** WHAT THIS TASK INVOLVES **
Replace "Screen dimensions" with "Display size" in the rows below and leave everything else unchanged.

-- START OF EXTRACTED DATA --

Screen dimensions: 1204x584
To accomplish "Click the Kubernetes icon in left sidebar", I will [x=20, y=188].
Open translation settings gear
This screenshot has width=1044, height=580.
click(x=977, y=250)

-- END OF EXTRACTED DATA --

** EXPECTED ANSWER **
Display size: 1204x584
To accomplish "Click the Kubernetes icon in left sidebar", I will [x=20, y=188].
Open translation settings gear
This screenshot has width=1044, height=580.
click(x=977, y=250)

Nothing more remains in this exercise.